Of course, this work cannot be accomplished by theology alone, whether it be German, or any other. This theology must be changed into flesh and blood, into life and activity. For this work the American nationality, which possesses an uncommon practical talent, is peculiarly fitted. We do not hesitate therefore to assert, that the better element of the German theology transplanted to the soil of the New World, the world of the future, will yet bear much richer fruit, than even in the land of its birth, or in England. America is besides under particular obligation to transplant the spirit of the evangelical German theology, and to appropriate to herself in a living and organic way all the riches of her learning. For America is, in the first place, a free port to the entire old world. It exists not merely for English, Scotch and Irish; but every one, who believes in freedom and in the future, finds here a hospitable reception, and the most unlimited field to unfold his powers. This large and wise liberality is the most beautiful ornament of our constitution, and one of which it must never be robbed. For this reason we cannot suppose that our nation is to be a mere copy of England, but that, by a full appropriation of everything good and true in all European nations, it is to arise more and more to originality and independence of mind, and turn a new leaf in the history of mankind. A second ground of this obligation is the fact, that there exist among us already two organized German churches, Lutheran and Reformed, with German education and German customs, which form a very important part of our population especially in the Middle and Western States. Through increasing immigration these are daily growing in importance and influence. Their institutions of learning are becoming more and more conscious of their peculiar calling, and although they desire to be truly American with all their heart, yet they are unwilling for this very reason to be purely English or Scotch, but Anglo-German. Although their influence upon the literature of the country has been thus far very limited, we cannot from this draw an unfavorable conclusion for the future. The case will be

substantially changed, when once the masses are spiritually quickened, and thoroughly educated ministers occupy every station. Can we suppose that God has transplanted three millions of Germans to this continent, so pregnant with future events, only to be swallowed up in a foreign nationality without leaving a trace of their former existence behind them? Shall we not rather suppose that they are intended to act as a leaven upon it, to impart to it elements, which shall increase its powers, and lead it on to new paths of development ?

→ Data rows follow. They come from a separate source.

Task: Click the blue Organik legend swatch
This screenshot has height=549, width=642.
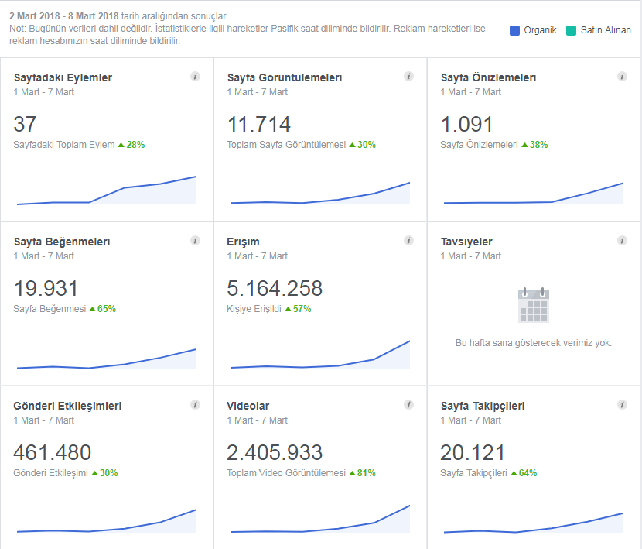Action: (x=514, y=30)
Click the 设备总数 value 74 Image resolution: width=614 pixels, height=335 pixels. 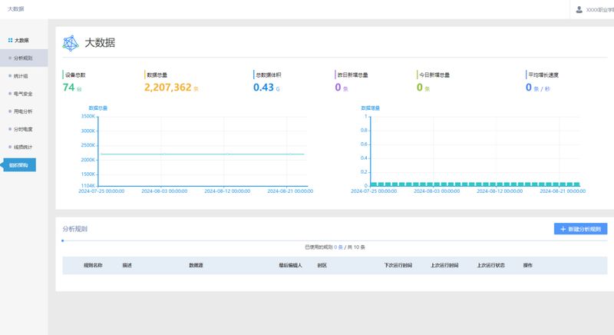click(68, 88)
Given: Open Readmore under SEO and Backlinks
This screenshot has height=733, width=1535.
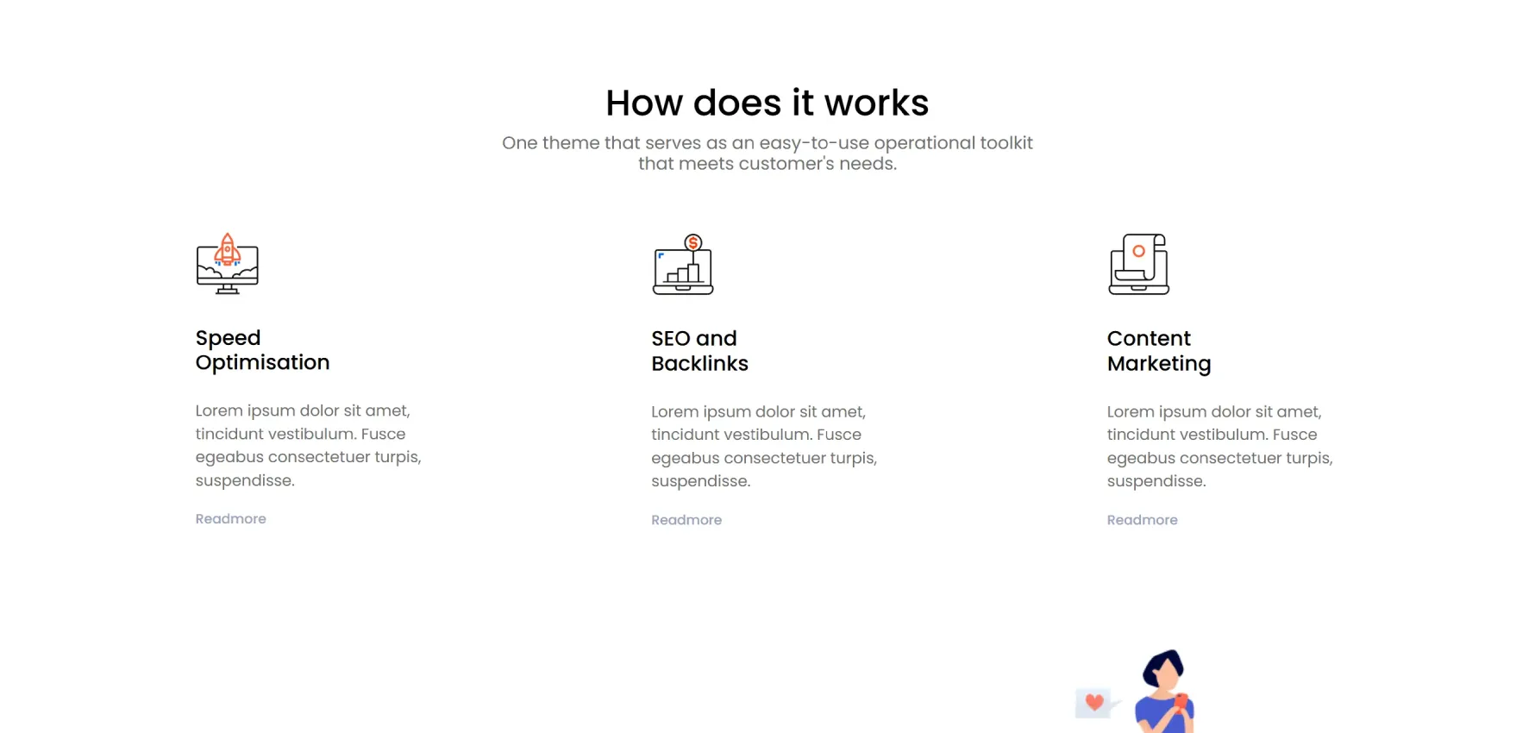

Thus we have given briefly our views concerning the importance of German literature, especially of theology, for America. That we are not indulging in dreams and idle fancies, is proven by the fact, that since the last twenty years a steadily growing interest has come to be taken in it especially in New England, and that an acquaintance with it is looked upon more and more as a necessary element of all higher education, even of ladies. In the leading literary journals we always find notices of translations of German works, or compilations from them, and our best authors show in their own works an immediate or mediate acquaintance with corresponding works of the German. In theology and philology the school of Andover deserves the highest praise. Paying no heed to the doubts and exceptions of ignorance and prejudice, it has opened the way to those rich fountains, and drawn from them with a noble and honorable love for learning. Her present eviable position and her extensive influence give a triumphant proof of the wholesome fruits which have been pro. duced by her efforts. But the movement once commenced, must necessarily be carried forward. To check the progress of German literature in this country is just as impossible as to banish railways, or steamboats, or the magnetic telegraph from the world. The Puritans do not belong to that class of persons who leave a work but half done. “Go ahead” is their watchword in all their undertakings. Whatever is done in New England gives measure and law to the whole United States. It is the cradle of our religious and political freedom, of our social habits and customs. It will also justly retain this tone-giving position, as long as it maintains its superiority in intelligence, in scientific culture and practical ingenuity; and that this is still the case, the writer of this imperfect sketch is free to admit, notwithstanding all his German Pennsylvania patriotism.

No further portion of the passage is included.